Из Египта. Мемуары (Асиман) - страница 3

Родовитость шла Вили – и вовсе не потому, что он действительно принадлежал к старинному роду, и не потому, что притворялся его потомком, и даже не потому, что на нее намекал присущий ему лоск разорившегося аристократа. В его случае главную роль играла убежденность в том, что он лучше по праву рождения. Ему была свойственна сановитая манера богача, прохладная полуулыбка, которая сразу же теплела в компании равных. Аристократизм его сказывался в привычке к бережливости, политических убеждениях, кутежах; чья-то дурная осанка раздражала дедушку Вили сильнее дурного вкуса, дурной вкус – сильнее жестокости, а неумение вести себя за столом – куда больше привычки плохо питаться. Ко всему прочему он презирал то, что называл «атавизмами», выдававшими евреев, особенно если те пытались притвориться гоями. Он смеялся над родственниками и свойственниками, которые выглядели типичными евреями, – не потому, что сам выглядел как-то иначе или ненавидел евреев, но потому лишь, что знал, как сильно их ненавидят прочие. «Из-за таких, как вы, не любят таких, как мы». И если какой-нибудь приметливый еврей, гордившийся своим происхождением, осмеливался его одернуть, Вили выплевывал ответ, точно фруктовую косточку, которую перекатывал во рту сорок лет: «И чем же именно ты гордишься? В конце концов, мы все торговцы».

О, торговцем он был блистательным: тут ему не было равных. Он даже ухитрился всучить фашизм британцам в Египте, а потом, от имени итальянцев, и в Европе. Вили в равной степени был предан и Папе, и Дуче. Ежегодные дедушкины речи перед гитлерюгендом в Германии встречали аплодисментами, в семействе же эти его выступления служили постоянным источником раздора. «Не лезьте, куда не просят, я знаю, что делаю», – огрызался Вили. А через несколько лет, когда британцы пригрозили упечь в кутузку всех взрослых итальянцев Александрии, дядя Вили порылся в своих ящиках и принялся размахивать ветхими свидетельствами константинопольского раввината, дабы напомнить приятелям из британского консульства, что уж он-то, как итальянский еврей, не представляет для интересов государства ни малейшей угрозы. И если им угодно, готов шпионить за итальянцами. Словом, лучшего британцы и желать не могли.

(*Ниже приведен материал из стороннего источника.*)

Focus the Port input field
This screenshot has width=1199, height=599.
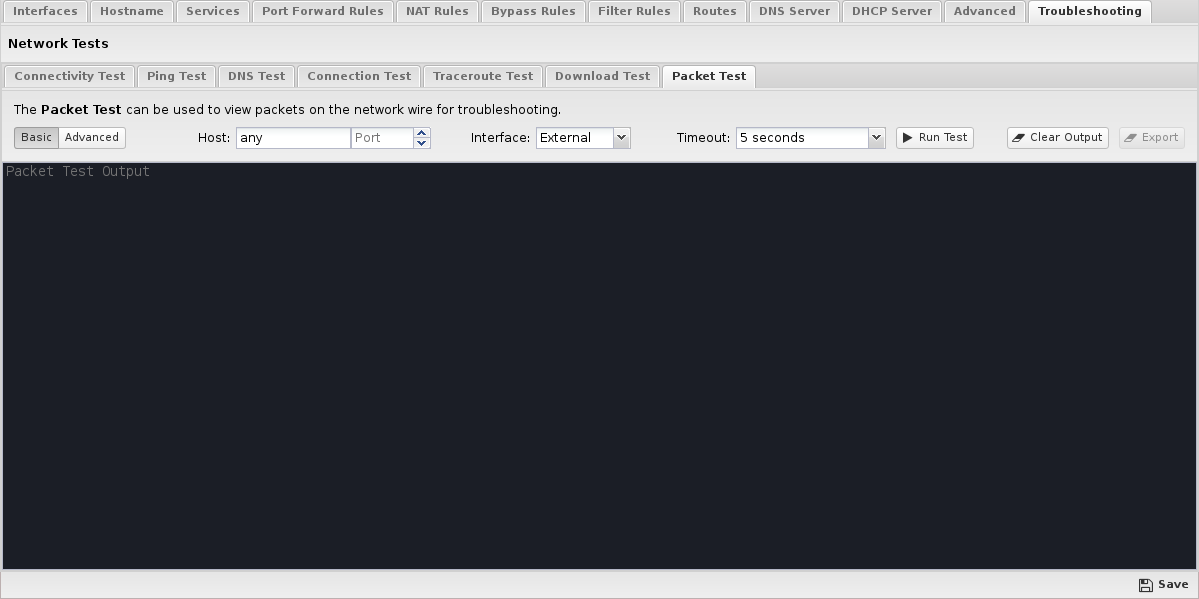tap(382, 138)
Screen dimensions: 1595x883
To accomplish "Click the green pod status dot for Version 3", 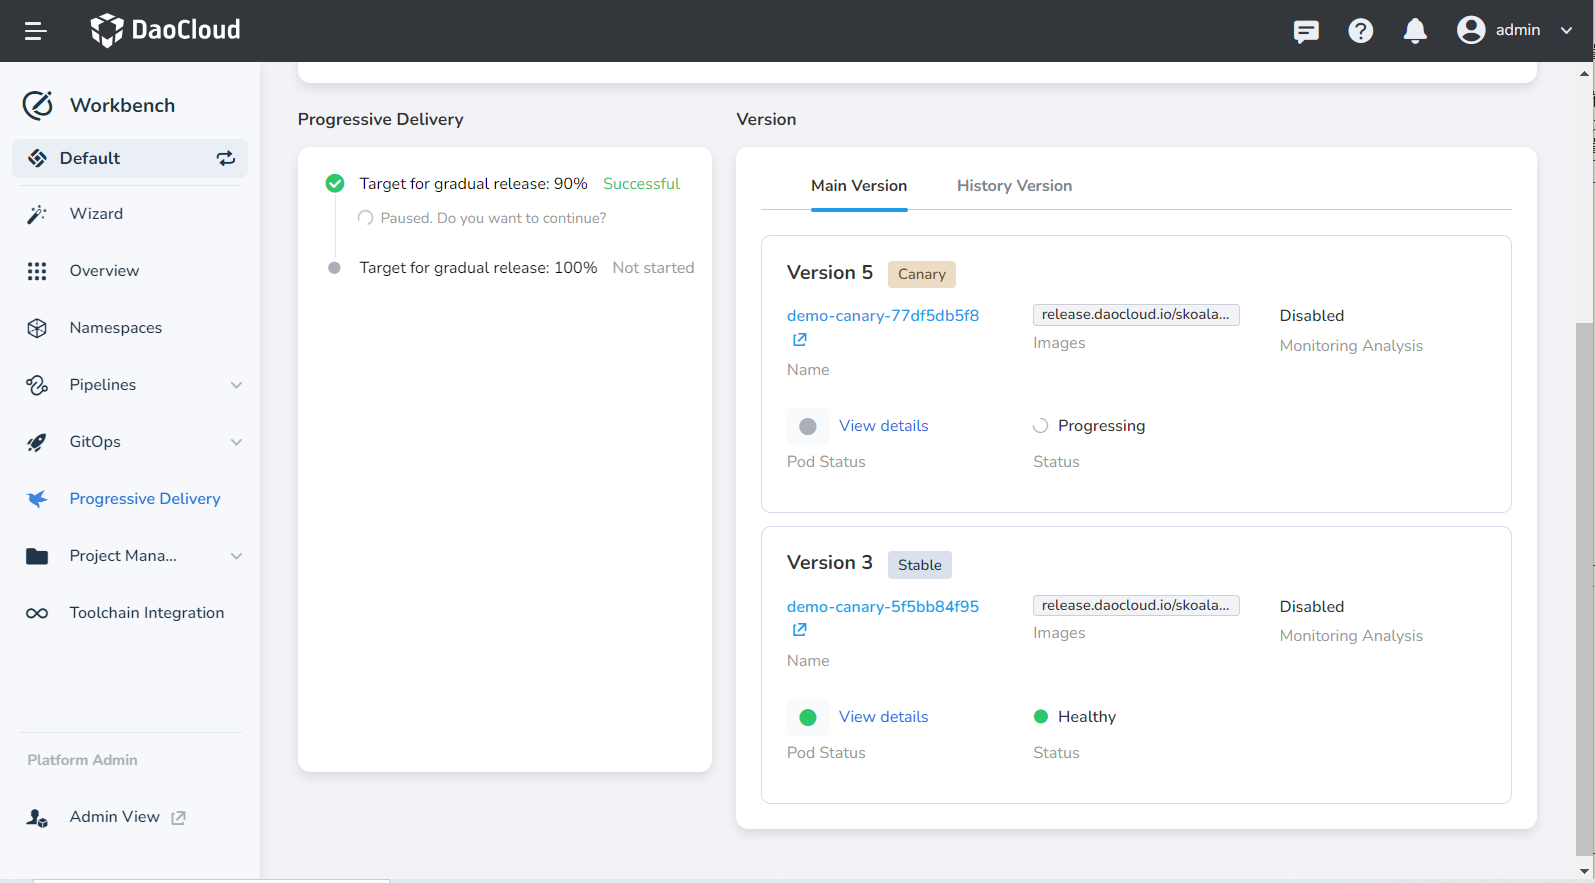I will (x=808, y=718).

С задачей этой он справился столь блестяще, что после войны ему пожаловали георгианскую усадьбу в Суррее, где он и прожил до конца своих дней в аристократической нищете под именем доктора Г. М. Спингарна. Герберт Майкл Спингарн был англичанином, с которым Вили ребенком познакомился в Константинополе и который зародил в его душе две пожизненные страсти: левантийскую тягу к подражанию англичанам во всем и оттоманское презрение ко всему английскому. Дедушка Вили, сменивший свое недвусмысленно еврейское имя на англосаксонское, скривился с полуприкрытым смущением, когда я сообщил, что этот его Спингарн на самом деле был еврей. «Да, что-то такое припоминаю, – рассеянно признал Вили. – Вездесущий мы народ! Потри любого – найдешь еврея», – съязвил восьмидесятилетний турецко-итальянский еврей-англофил, перековавшийся фашист, который начинал карьеру с продажи турецких фесок в Вене и Берлине и закончил ее единственным аукционистом имущества свергнутого короля Фарука. «Египетский “Сотби”, но, если разобраться, торги и есть торги», – добавил он, откинувшись в кресле; мы наблюдали, как стая птиц садится на мутную стоялую воду некогда прекрасного пруда.